Especialista
explica as diferenças e alerta para as falhas na denominação das doenças em
reportagens recentes
Diversas reportagens têm
trazido belíssimas histórias em torno de jovens portadoras de microcefalia com
diferentes manifestações clínicas e que atingiram a adolescência com
importantes conquistas.

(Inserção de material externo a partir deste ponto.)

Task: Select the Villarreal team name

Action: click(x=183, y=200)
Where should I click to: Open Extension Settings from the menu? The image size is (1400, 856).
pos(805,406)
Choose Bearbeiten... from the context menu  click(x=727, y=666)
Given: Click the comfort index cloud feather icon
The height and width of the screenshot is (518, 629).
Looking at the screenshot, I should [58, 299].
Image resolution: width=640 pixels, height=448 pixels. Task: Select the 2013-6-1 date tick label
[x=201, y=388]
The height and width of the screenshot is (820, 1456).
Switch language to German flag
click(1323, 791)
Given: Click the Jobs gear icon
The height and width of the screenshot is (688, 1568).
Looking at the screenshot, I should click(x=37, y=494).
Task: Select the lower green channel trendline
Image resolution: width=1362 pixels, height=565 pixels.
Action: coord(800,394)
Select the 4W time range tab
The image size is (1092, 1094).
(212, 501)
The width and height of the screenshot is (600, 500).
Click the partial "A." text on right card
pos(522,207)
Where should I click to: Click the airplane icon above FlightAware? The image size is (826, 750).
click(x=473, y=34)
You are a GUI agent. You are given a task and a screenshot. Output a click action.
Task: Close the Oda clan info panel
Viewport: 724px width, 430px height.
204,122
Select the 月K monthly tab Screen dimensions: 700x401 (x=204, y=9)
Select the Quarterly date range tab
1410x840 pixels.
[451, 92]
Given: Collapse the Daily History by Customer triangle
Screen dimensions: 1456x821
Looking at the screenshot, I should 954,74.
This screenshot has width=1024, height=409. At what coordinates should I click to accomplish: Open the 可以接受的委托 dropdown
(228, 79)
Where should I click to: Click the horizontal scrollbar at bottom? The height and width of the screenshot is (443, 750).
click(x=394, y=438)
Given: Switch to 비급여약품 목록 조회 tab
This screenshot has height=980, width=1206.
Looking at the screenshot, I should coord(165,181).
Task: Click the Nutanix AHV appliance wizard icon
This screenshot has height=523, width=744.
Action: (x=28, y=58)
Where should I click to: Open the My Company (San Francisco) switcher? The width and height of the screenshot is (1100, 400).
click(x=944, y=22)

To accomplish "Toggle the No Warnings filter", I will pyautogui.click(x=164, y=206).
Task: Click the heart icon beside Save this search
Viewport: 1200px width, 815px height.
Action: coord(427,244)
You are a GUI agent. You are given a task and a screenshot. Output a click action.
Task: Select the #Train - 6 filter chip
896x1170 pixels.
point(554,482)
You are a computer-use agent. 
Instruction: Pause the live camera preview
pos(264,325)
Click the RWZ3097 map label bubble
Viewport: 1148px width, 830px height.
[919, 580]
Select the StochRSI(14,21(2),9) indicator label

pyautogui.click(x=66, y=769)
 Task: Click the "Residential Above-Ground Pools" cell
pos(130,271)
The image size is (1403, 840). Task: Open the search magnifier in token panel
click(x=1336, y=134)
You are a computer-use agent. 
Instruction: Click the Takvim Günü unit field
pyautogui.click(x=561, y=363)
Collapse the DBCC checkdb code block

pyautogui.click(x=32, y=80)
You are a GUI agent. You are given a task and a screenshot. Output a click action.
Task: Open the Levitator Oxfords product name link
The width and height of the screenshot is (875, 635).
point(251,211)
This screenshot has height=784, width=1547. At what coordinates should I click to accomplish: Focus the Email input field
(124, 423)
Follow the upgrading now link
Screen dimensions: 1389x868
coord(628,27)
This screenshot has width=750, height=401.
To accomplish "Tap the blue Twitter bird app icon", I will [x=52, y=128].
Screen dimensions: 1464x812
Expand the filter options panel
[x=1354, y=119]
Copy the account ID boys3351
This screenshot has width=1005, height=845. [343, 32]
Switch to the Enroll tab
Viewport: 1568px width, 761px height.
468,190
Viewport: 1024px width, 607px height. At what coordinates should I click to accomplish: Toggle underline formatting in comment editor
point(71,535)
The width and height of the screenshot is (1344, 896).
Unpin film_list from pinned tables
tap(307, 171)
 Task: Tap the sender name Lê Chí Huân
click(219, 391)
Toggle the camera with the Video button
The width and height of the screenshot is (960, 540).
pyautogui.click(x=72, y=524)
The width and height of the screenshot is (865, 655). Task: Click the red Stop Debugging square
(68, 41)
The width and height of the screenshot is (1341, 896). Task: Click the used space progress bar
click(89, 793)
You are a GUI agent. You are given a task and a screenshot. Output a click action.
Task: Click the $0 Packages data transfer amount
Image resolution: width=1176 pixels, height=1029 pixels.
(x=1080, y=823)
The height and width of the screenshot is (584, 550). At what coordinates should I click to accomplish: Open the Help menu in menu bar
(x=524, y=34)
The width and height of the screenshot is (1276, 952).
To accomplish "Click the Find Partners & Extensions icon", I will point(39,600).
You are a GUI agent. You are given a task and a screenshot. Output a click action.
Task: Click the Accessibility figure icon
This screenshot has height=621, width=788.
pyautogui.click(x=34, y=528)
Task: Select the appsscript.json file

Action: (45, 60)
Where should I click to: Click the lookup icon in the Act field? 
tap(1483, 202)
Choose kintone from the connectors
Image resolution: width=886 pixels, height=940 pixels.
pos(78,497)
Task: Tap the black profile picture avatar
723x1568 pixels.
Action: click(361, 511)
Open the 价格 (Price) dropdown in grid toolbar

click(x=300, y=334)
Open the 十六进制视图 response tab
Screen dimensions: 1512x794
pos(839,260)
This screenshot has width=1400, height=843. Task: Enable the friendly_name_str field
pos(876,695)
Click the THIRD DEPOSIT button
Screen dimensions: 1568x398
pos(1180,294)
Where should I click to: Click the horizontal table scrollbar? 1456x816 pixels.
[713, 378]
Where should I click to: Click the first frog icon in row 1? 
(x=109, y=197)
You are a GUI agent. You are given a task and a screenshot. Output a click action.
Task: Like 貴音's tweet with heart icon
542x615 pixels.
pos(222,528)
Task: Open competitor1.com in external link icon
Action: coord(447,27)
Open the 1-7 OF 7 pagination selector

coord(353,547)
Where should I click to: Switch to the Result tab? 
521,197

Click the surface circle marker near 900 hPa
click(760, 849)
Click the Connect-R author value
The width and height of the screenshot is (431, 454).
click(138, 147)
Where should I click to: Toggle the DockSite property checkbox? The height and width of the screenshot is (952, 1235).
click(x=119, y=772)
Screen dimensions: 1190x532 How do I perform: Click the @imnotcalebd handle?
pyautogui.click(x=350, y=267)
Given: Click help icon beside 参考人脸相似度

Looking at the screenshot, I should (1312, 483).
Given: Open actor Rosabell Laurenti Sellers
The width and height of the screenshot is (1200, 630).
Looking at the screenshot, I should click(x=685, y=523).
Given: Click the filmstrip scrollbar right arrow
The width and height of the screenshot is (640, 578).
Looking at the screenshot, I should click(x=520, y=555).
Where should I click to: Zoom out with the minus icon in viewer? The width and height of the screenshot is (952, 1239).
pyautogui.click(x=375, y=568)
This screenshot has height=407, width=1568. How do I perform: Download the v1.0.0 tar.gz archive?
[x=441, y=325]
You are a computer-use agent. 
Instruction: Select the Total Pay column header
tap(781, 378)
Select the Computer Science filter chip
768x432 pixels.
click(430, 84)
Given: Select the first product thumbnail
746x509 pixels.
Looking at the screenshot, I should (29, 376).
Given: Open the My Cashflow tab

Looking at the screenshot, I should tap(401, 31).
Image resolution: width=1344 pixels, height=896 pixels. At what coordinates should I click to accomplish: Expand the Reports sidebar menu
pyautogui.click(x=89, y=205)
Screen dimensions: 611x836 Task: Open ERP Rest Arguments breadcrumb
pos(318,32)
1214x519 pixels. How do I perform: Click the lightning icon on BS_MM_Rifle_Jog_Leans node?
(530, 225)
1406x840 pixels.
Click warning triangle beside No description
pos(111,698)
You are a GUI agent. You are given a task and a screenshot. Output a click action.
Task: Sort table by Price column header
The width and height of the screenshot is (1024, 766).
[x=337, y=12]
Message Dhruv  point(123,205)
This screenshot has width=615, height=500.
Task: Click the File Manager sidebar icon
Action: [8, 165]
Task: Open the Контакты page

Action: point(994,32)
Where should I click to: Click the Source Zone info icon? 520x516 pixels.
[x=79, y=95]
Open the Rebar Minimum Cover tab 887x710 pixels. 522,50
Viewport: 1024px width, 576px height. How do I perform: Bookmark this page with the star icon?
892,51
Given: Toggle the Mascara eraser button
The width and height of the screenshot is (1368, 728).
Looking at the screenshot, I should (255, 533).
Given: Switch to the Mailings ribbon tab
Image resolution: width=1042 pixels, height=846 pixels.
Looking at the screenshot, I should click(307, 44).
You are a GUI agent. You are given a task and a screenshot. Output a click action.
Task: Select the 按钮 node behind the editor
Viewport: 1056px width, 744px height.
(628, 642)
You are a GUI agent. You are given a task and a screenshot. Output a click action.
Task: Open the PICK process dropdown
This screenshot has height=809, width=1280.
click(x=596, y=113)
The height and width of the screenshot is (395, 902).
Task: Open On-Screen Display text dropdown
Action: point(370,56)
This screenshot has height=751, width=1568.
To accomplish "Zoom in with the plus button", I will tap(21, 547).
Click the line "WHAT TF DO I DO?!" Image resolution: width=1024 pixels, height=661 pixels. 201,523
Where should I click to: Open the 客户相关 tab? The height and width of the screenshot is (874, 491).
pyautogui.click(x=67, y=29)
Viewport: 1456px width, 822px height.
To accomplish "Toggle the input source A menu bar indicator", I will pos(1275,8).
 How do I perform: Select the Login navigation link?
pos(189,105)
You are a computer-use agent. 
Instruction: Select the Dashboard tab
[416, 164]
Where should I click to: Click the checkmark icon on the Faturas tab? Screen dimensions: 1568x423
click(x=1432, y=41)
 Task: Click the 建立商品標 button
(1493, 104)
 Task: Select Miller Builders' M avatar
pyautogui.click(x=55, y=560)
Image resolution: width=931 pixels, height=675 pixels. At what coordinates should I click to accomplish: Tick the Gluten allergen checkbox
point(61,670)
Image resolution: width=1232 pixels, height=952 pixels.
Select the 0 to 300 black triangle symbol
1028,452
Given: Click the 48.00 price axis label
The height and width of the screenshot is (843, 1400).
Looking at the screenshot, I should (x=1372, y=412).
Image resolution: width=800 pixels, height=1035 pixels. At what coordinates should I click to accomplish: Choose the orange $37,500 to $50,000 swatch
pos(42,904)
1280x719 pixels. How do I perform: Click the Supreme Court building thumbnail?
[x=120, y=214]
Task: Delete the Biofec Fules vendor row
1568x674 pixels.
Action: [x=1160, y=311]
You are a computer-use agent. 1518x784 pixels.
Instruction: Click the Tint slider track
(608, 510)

A primeira delas é Ana Victória, de 17 anos, moradora
de Manaus. A outra, Victória, de 15 anos, de Ituberá, Bahia. Em comum,
além do nome, ambas têm obtido êxito na carreira de modelo, mesmo com todas as
eventuais dificuldades que têm enfrentado, com apoio de suas famílias e desde
seu nascimento.
As coincidências entre as
meninas são diversas. Tanto a menina de Manaus, como a da Bahia são portadoras
de microcefalia primária, que é mais frequentemente causada por mutações
genéticas, que podem ou não interferir no crescimento do córtex cerebral já nos
primeiros meses do desenvolvimento fetal.
Segundo o Dr. Thomaz
Gollop, Professor Livre-Docente em genética médica pela Universidade de São
Paulo, a microcefalia primária pode não vir acompanhada de nenhuma outra
anomalia neurológica exceto, em alguns casos, déficit intelectual de
intensidades variáveis, e não há anomalias esqueléticas ou de outra natureza a
ela associada.
Os quadros parecem com os
relatos de ambas as mães. Ana Victória consegue se comunicar de maneira simples
e seu desenvolvimento mental equivale ao de uma criança de oito anos.
Já Victória, que foi
adotada 17 dias após o nascimento, começou a andar e falar no tempo esperado
para qualquer criança da mesma idade. Frequentou escolas regulares, conseguindo
acompanhar as outras crianças até o quinto ano. Hoje, segue os estudos com
acompanhamento especializado.
Como é possível perceber,
são casos de meninas e famílias batalhadoras, que merecem todo o nosso apoio e
respeito. Histórias de superação como estas certamente servem de estímulo para
muitos pais que hoje, eventualmente, encontram-se diante de situações
semelhantes.
Por outro lado, existe a
microcefalia secundária. Esta ocorre por causas do meio ambiente e compromete
fetos ou recém-nascidos e até adultos que originalmente são normais, explica o
Dr. Thomaz.
"São as agressões
decorrentes do excesso de ingestão de álcool na gravidez (Síndrome do Álcool
Fetal), agentes infecciosos, como por exemplo, as Síndromes Congênitas da
Rubéola, Citomegalovírus, Toxoplasmose, Sífilis e, atualmente, a Síndrome
Congênita do Zika. Esta última tem, além da microcefalia, lesão irreversível do
cérebro, dilatação dos ventrículos cerebrais, calcificações intracranianas,
lesões oculares e auditivas e, em alguns casos artrogripose (rigidez grave das
articulações ou "juntas"). É um quadro clínico gravíssimo que vai
muito além da microcefalia isoladamente e traz grave déficit intelectual e
motor."
E o Zika vírus?
As meninas acima relatadas
nada têm a ver com o vírus da Zika, alerta o especialista.
"Elas têm uma
microcefalia primária que, como vimos, não é acompanhada de outras anomalias.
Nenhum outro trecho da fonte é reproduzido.